Thomas Höchenberger, Thomas Morgenweck und Stefan Usbeck (von links) hab in Steinbach-Hallenberg einen Die Partei-Ortsverband gegründet und suchen nun nach weiteren Mitstreiterinnen und Mitstreitern. Foto: Sascha Willms

Das Haseltal ist um eine politische Vereinigung reicher. Drei Mitglieder der Satirepartei Die Partei haben einen Ortsverband gegründet. Ermöglicht hat das nicht zuletzt die Gebietsreform.

Steinbach-Hallenberg - Drei Mitglieder braucht es in einem Ort wenigstens, um den Ortsverband einer Partei ins Leben rufen zu können. „Die Gebietsreform im Haselgrund hat es möglich gemacht“, lacht der neue Vorsitzende Thomas Höchenberger verschmitzt, denn während er selbst aus Unterschönau kommt, stammen seine beiden Mitstreiter Thomas Morgenweck und Stefan Usbeck aus Rotterode. Nun sind sie Steinbach-Hallenberger und das Trio darf sich gleich Stadtverband nennen.
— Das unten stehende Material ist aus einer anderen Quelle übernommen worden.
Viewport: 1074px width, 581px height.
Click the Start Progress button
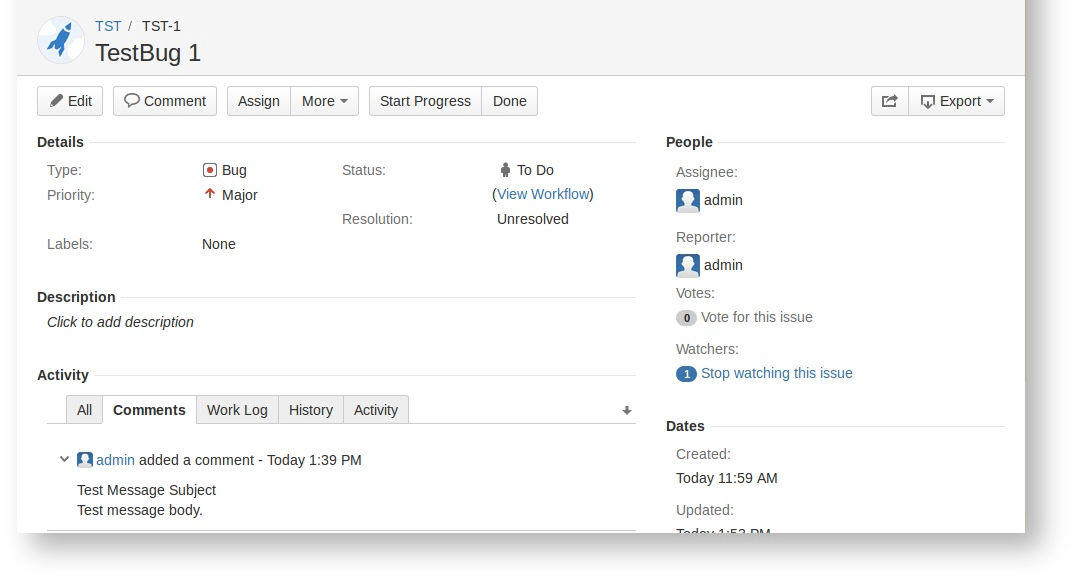pos(424,100)
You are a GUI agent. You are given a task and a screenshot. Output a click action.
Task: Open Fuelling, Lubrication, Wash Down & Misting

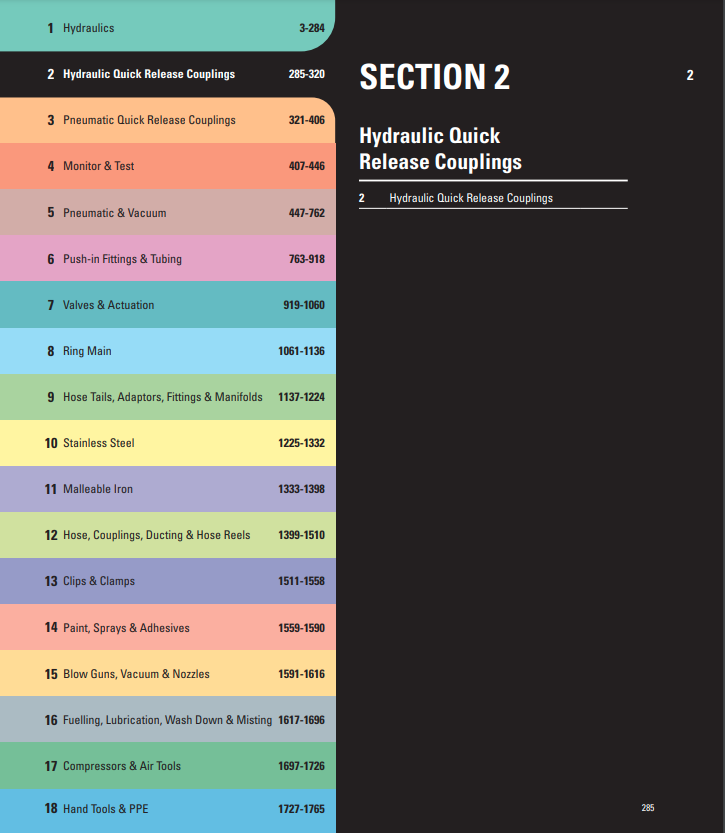point(167,720)
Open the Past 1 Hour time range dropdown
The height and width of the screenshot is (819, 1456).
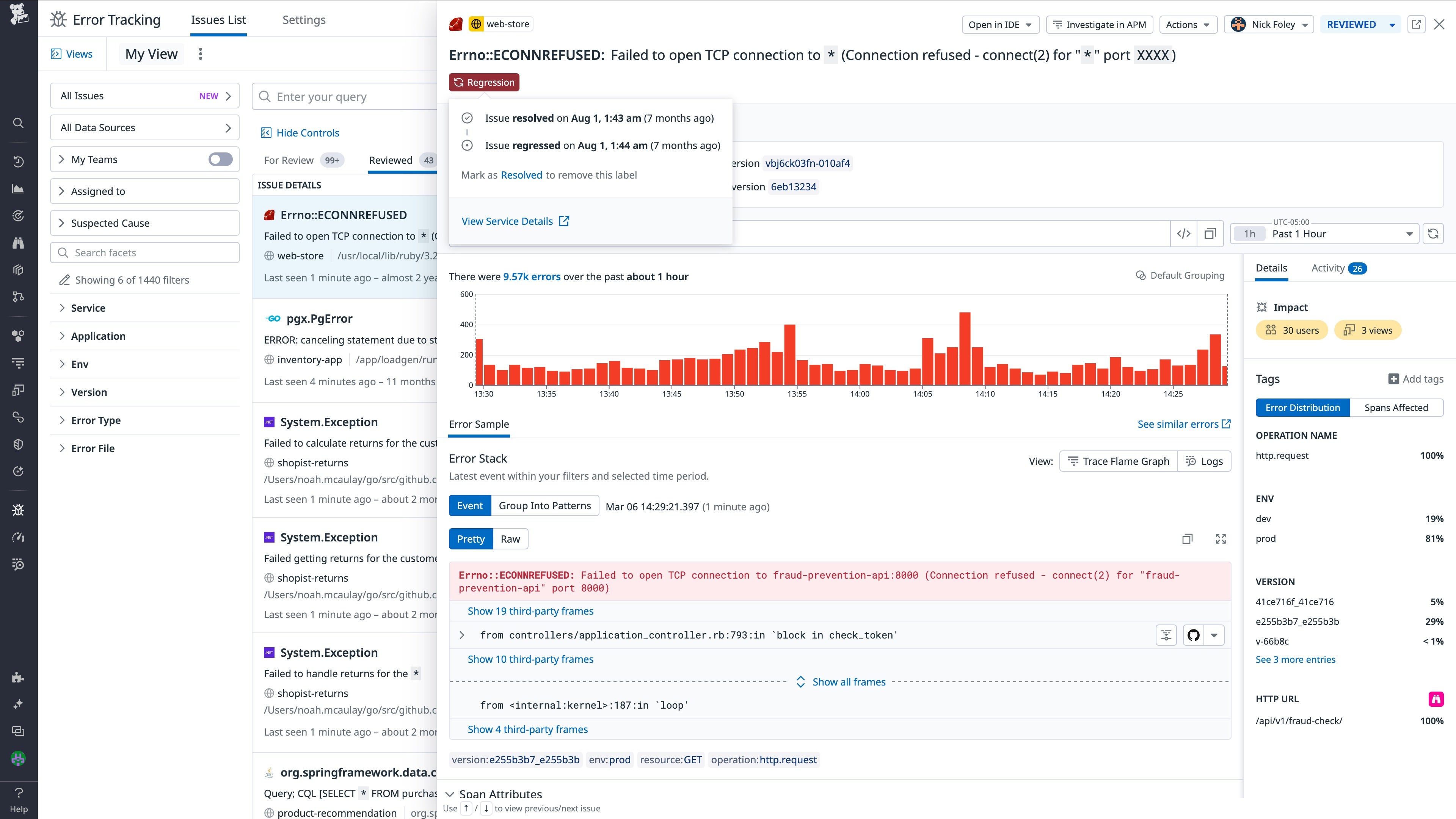[1340, 234]
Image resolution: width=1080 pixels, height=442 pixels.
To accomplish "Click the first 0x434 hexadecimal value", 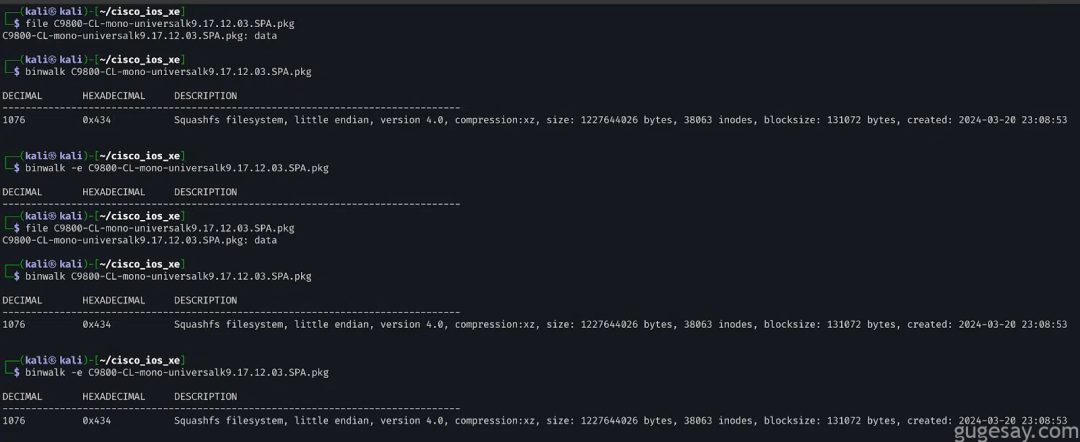I will tap(96, 120).
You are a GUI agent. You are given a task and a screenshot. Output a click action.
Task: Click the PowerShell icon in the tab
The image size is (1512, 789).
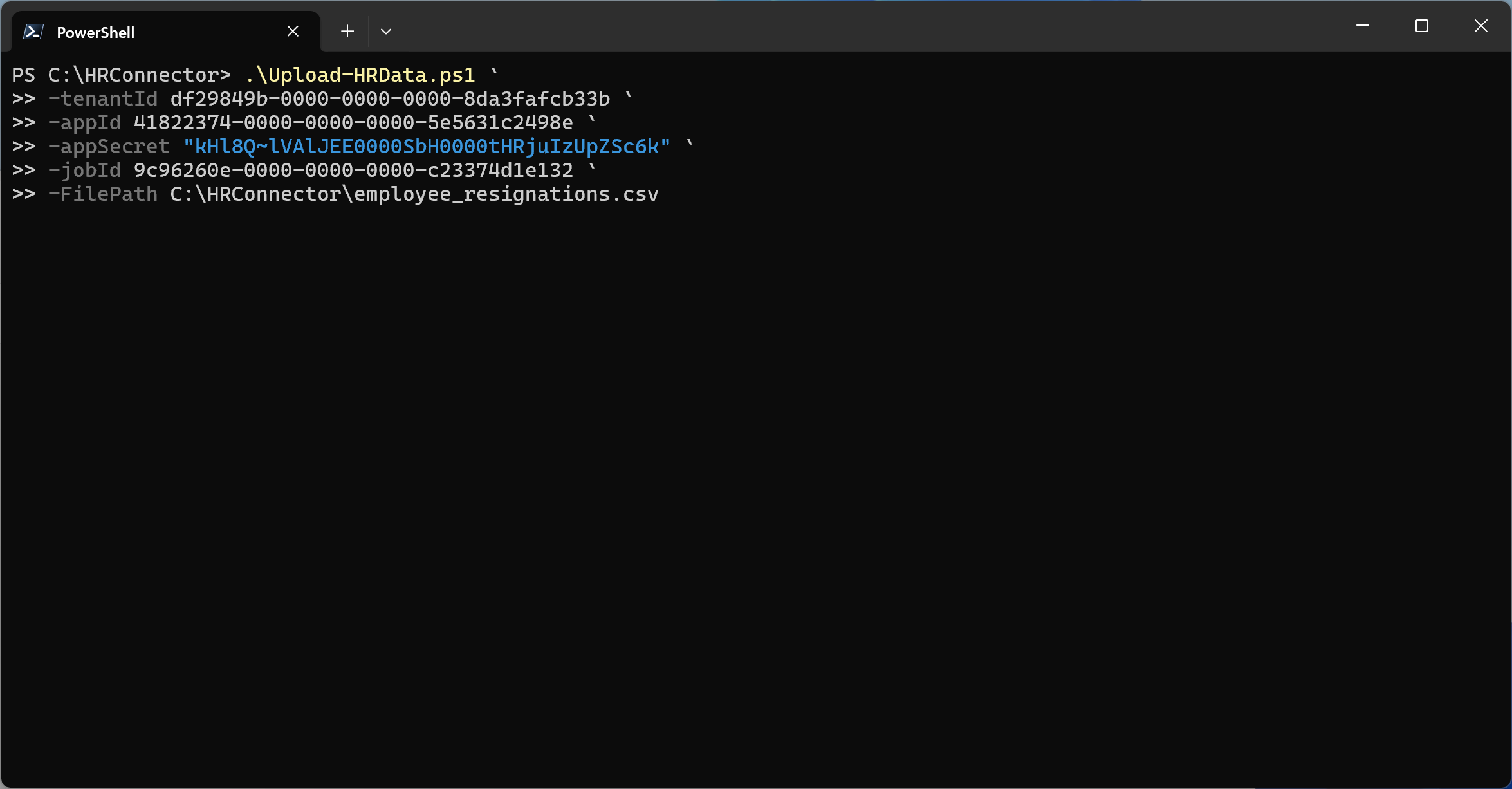(33, 32)
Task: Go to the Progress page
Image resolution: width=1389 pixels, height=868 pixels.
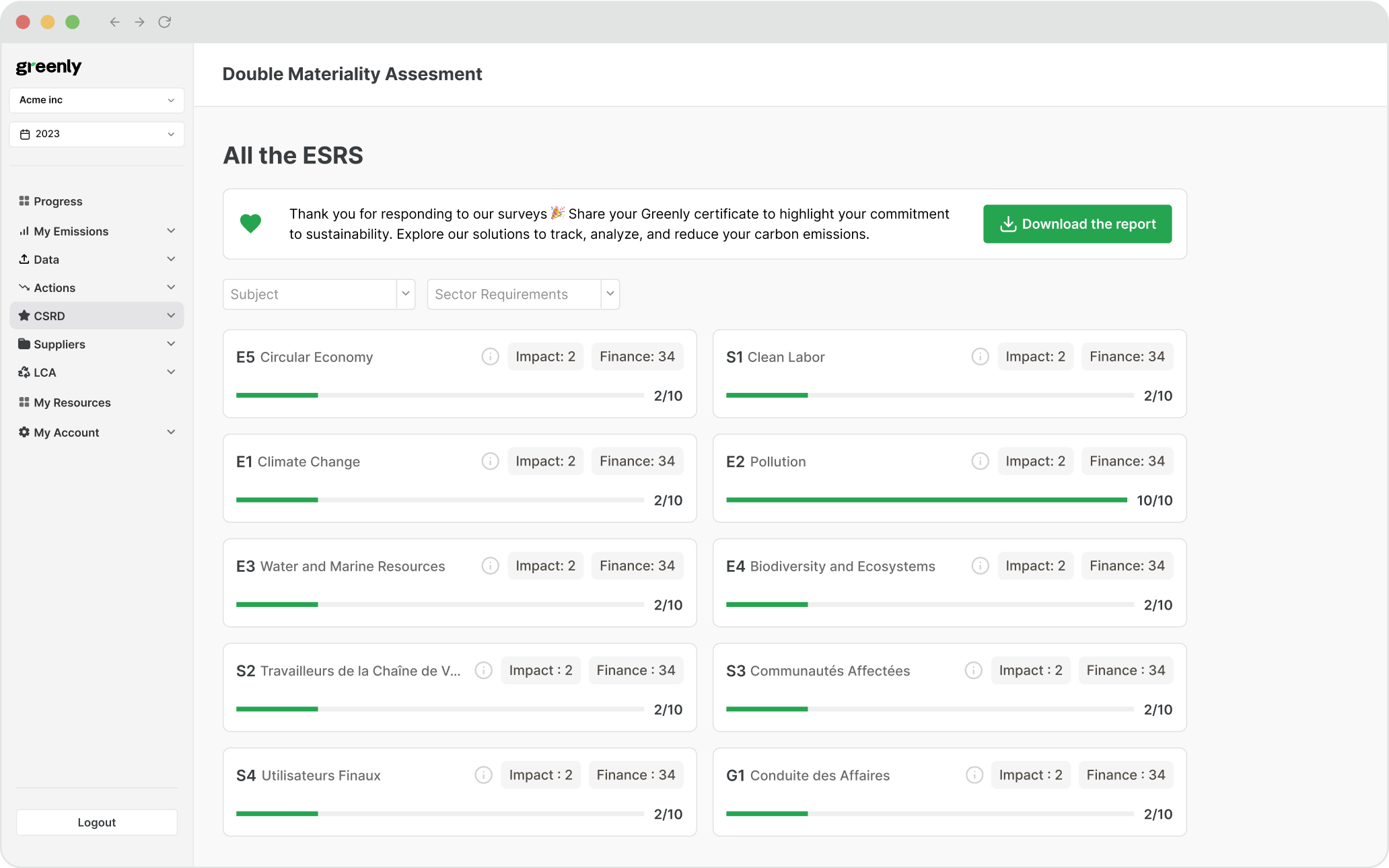Action: tap(58, 201)
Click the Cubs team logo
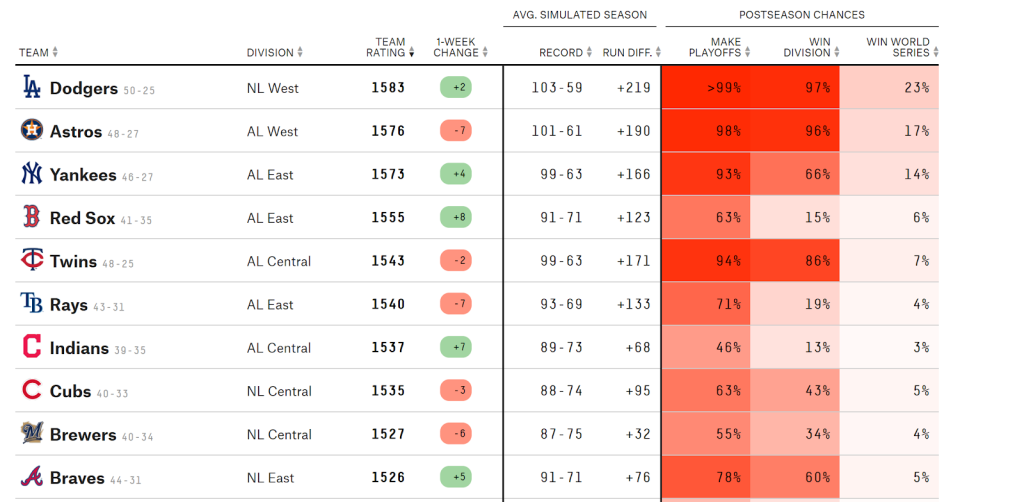The height and width of the screenshot is (502, 1024). point(32,391)
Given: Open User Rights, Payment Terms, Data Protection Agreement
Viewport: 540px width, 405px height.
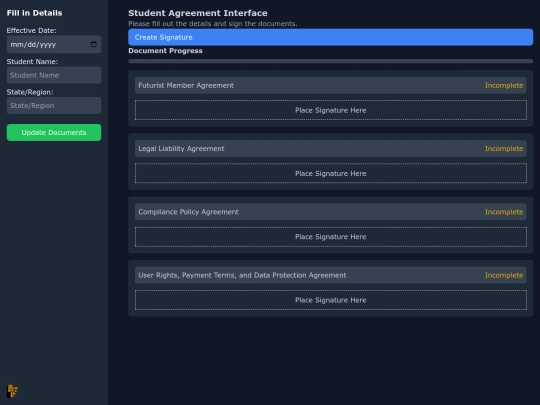Looking at the screenshot, I should tap(330, 275).
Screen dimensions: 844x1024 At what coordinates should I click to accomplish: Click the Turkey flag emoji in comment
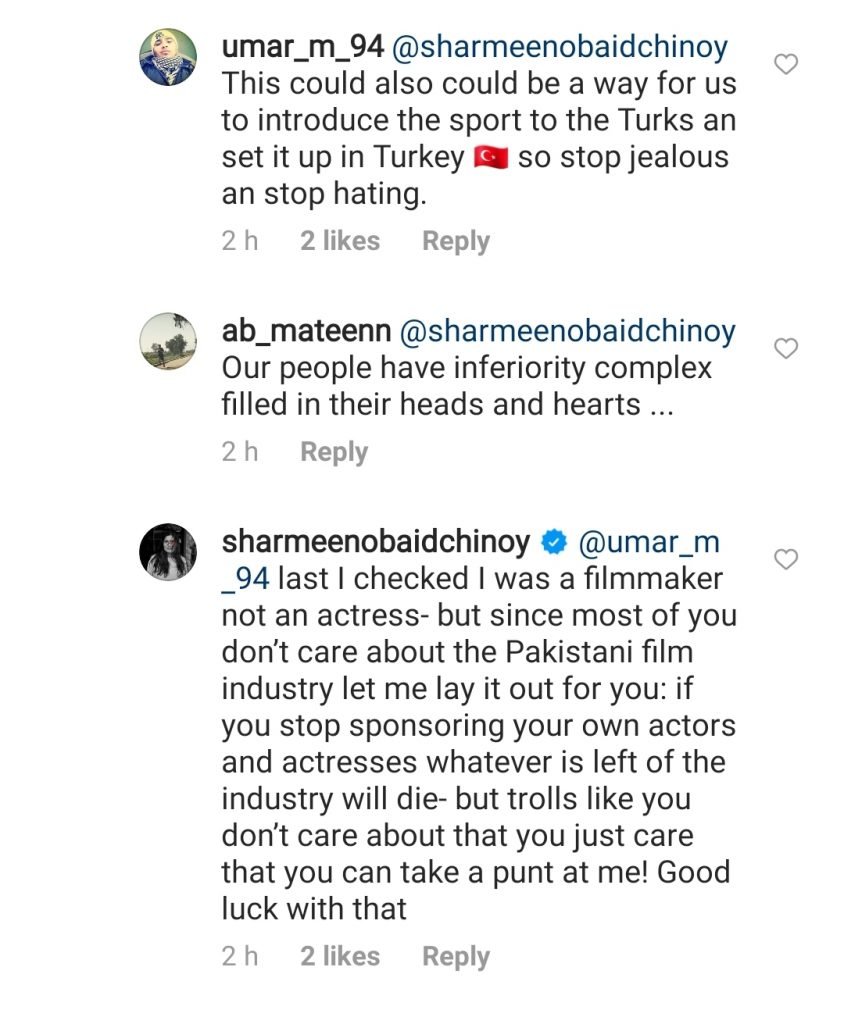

Dass ihnen der Schalk im Nacken sitzt, hat durchaus Programm, denn ihre politische Vereinigung ist eine Satirepartei – von weniger wohlmeinenden Zeitgenossen auch Spaßpartei genannt. 2004 von Redakteuren des Satire-Magazins Titanic gegründet, macht Die Partei immer wieder mit aufsehenerregenden Aktionen von sich reden – allen voran Vorsitzender Martin Sonneborn, der einstige Chefredakteur der Titanic.

2018 taucht er zum Beispiel in Verkleidung des Hitler-Attentäters Stauffenberg auf der Frankfurter Buchmesse auf, um zu einer Lesung mit dem AFD-Rechtsaußen Höcke eine lederne Aktentasche abzustellen. Sicherheitskräfte verwiesen ihn vorher des Saals.

2014 zieht Sonneborn als Spitzenkandidat seiner Partei in das EU-Parlament ein und stichelt dort immer wieder mit scharfzüngigen Reden, ob gegen Ungarns Staatschef Orbán, den er konsequent Diktator nennt, dessen türkischen Kollegen, „den Irren vom Bosporus“, aber auch gegen Kanzlerin Merkel oder den französischen Staatschef Macron. Meist jedoch – so bescheinigen es ihm zumindest Kritiker – kommt dabei der ernste Hintergrund seiner Schmähreden nicht zu kurz und sein Wille zur politischen Bildungsarbeit sei erkennbar.

So auch in seinem Buch „Herr Sonneborn geht nach Brüssel“ von 2019, in dem er den ganz normalen Irrsinn des europäischen Politikbetriebs beschreibe, wie der Rezensent Badische Zeitung meint.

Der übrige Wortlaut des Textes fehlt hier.